A narrative of the Tippit case which may offer better explanatory power of the facts than the existing narrative might run something like this:

• Oswald went to the Texas Theatre to meet someone (Oswald did not go to the crime scene where there is no known reason why he would have gone there)
• the person Oswald would have met was Carl Mather of Collins Radio company
• Tippit was looking for Oswald not to harm him but likely to pass on a message from Carl Mather that would have saved his life
• rather than Tippit being killed by Oswald, Tippit was killed by the same interests who killed Oswald
• rather than Oswald being the gunman who killed Tippit, Oswald was the gunman's next intended victim
• the Tippit killing was a professional execution, not a random encounter even if it looked that way (the killing did not need to involve an appointment or luring of Tippit to the location but rather a lying in wait in keeping with habitual appearances of Tippit at that location, an ambush when he did appear)
• the crime scene eyewitness identifications, and that of Brewer to police at the theatre, all are no-previous-acquaintance/brief-sightings-at-a-distance in genre known to have high rates of error which have resulted in many wrongful convictions of innocent persons. Those identifications of the gunman as Oswald are not secure. (This is an extension to witnesses in the Tippit case of the phenomenon illustrated by Tippit crime scene witness Tatum's mistaken identification of witness William Smith as Oswald; deputy sheriff Courson's mistaken identification of a man he encountered coming down from the balcony in the Texas Theatre as Oswald; deputy sheriff Craig's mistaken identification of a running man in front of the TSBD as Oswald, and so on.)
• the Tippit murder weapon was the paper-bag revolver found the morning of Nov 23, 1963 in downtown Dallas which disappeared in Dallas Police custody (and was never forensically examined for relationship to a murder done by the same kind of handgun less than 24 hours earlier, the killing of officer Tippit) 
• the man who went into the Texas Theatre balcony without buying a ticket after passing Brewer's store on Jefferson was not Oswald but the killer of Tippit entering the theatre to kill Oswald
• the hulls of the shells fired from Oswald's revolver, that the FBI lab found were fired from Oswald's revolver, were not the hulls found at the crime scene (not one officer of the five who marked the hulls found at the crime scene gave a positive identification of their own mark on any one of those evidence hulls, in their testimony to the Warren Commission under oath, or in any other form under oath, raising non-trivial chain of custody issues in that police evidence against Oswald)
• supported by a probability analysis to follow it is suggested the bullets originally found in Oswald's revolver and spare bullets on his person at the time of his arrest were of a single manufacturer's make, all Winchester-Western (W's), prior to police substitutions of three Remington-Peters (R) in the revolver bullets

The five Winchester-Western live cartridges found in Oswald's pants pocket: a probability consideration

Under the theory and assumptions that Oswald was the gunman who killed Tippit; that he started with a fully loaded revolver; the number of shots fired was 5; before the killing he had 10 spare bullets in his pants pocket of mixed W's and R's; immediately after killing Tippit he reloaded 5 of those 10; after this reloading the 5 that were left in his pocket were all W's, no R's . . . As I thought this through in my mind I thought, that is a little odd: why wouldn't there be mixed W's and R's remaining in his pocket, if he was grabbing bullets at random from mixed W's and R's, if the scenario was correct. But that wasn't what was found in Oswald's pocket. The bullets officer Boyd found in Oswald's pocket were all five W's.
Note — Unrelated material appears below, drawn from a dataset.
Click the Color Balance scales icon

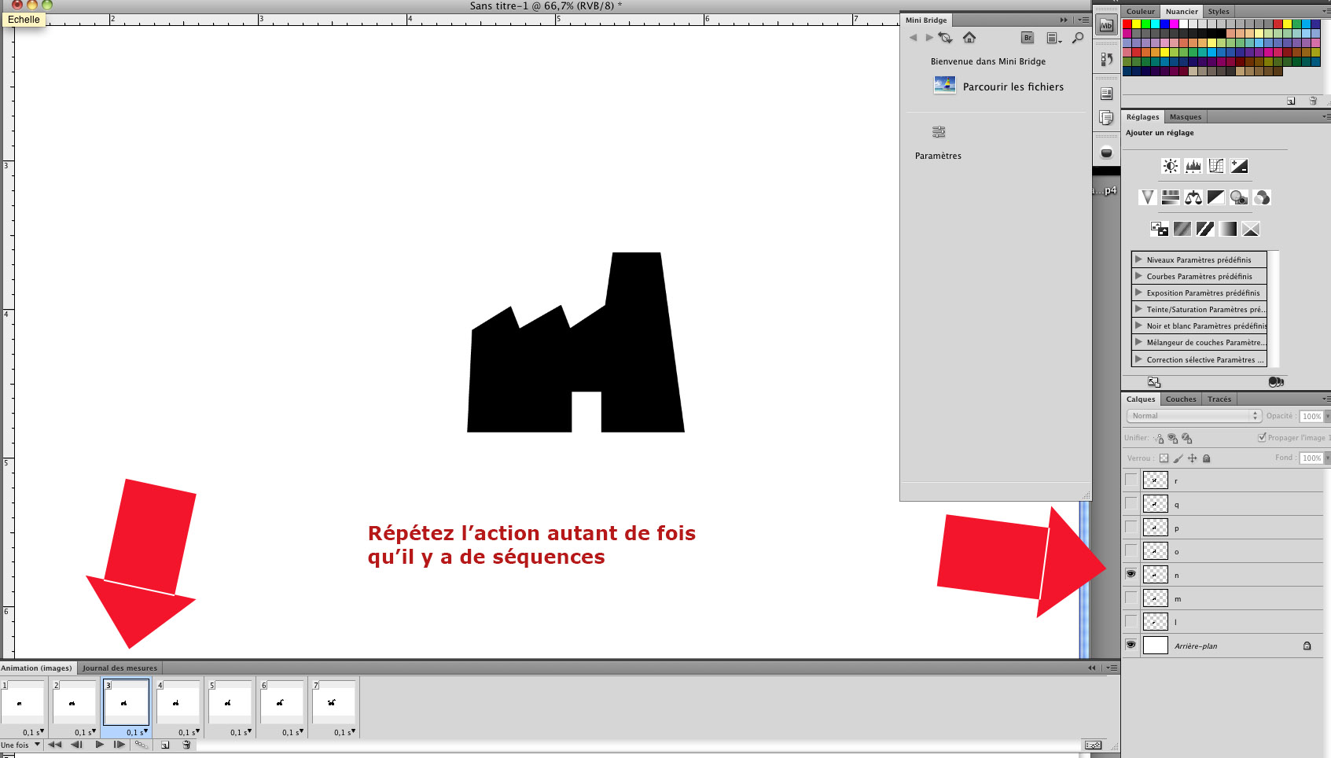pyautogui.click(x=1193, y=197)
I wondered if there was a way to quantify the chances of that happening naturally. Calculating the math on this proved challenging, so I enlisted a friend of mine with requisite expertise, Russell Gmirkin to solve this presented in the form of a story problem I gave him (with several variants differing only in numbers in the starting conditions). He returned to me a report which appears below.

It turns out that the chances that a remaining 5 out of 5 bullets in Oswald's pocket would be all W's instead of any mixture of W's and R's, if he had taken 5 out of a starting 10 from his pocket at random, would be about 22% likely to happen through ordinary chance without tampering of evidence, not counting any other factors; and about 78% likely not to have happened unless there was tampering of evidence, not counting any other factors.
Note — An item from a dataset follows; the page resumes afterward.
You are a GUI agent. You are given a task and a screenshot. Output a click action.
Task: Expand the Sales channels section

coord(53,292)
The alternative is that Oswald, obtaining his revolver and remaining supply of bullets from his room in Oak Cliff to carry for self-defense, never had other than only Winchester-Western's (W's) in both revolver and pocket.
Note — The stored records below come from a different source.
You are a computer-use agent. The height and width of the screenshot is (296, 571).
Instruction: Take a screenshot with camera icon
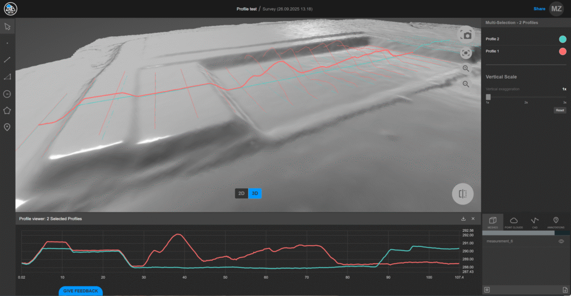pos(466,35)
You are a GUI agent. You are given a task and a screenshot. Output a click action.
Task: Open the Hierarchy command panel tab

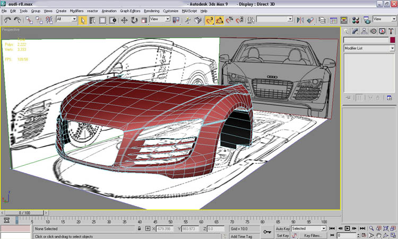point(365,31)
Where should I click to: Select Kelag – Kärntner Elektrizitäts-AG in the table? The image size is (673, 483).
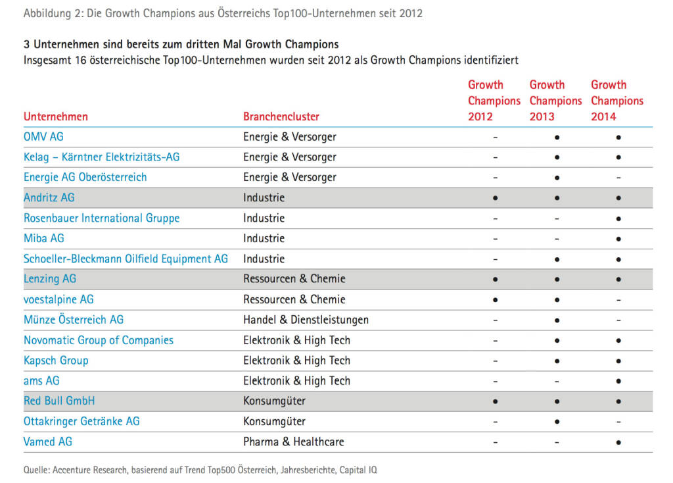coord(101,157)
Of course there are uncertainties in initial conditions in the story problem; also, 78% odds is not probative of anything. Like so much in the Tippit case--the fingerprints; which revolver was the murder weapon; the eyewitnesses--this item goes into the mix of a cumulative-weight judgement. Following is the report of Russell Gmirkin.

[Edit note: unfortunately some of the math below is not posting. Nothing I can do about it. If anyone is seriously interested contact me and I will forward by email.]

Math Problem

 Notation: The number of ways n items can be chosen k at a time is given by 

[missing formula]

Where n! = 1•2•…•n 

0! = 1

1! = 1

2! = 2

3! = 6

4! = 24

For instance 2 of 4 items ABCD can be chosen 6 ways 

[missing formula]

AB, AC, AD, BC, BD, CD

(A) Person L has a revolver which holds six cartridges (bullets). He has 11 cartridges in his pocket, 3 Remingtons and 8 Winchesters. He loads 6 out of his pocket into the revolver, one after the other, selected at random from the 11. After loading, 5 remain in his pocket. Of the 5 remaining in his pocket, what are the probabilities/chances that:

-- 0 in pocket are Remingtons (5 Winchesters)

-- 1 in pocket are Remingtons (4 Winchesters)

-- 2 in pocket are Remingtons (3 Winchesters)

-- 3 in pocket are Remingtons (2 Winchesters)

First, we count the number of ways these combinations of cartridges can occur.

[four lines of equations missing here]

Total = 56+210+168+28 = 462

For instance, 1 of 3 Remingtons can be chosen any of 3 ways, 4 of 8 Winchesters can be chosen any of 70 ways, so a 1+4 combination can be chosen 3•70=210 ways.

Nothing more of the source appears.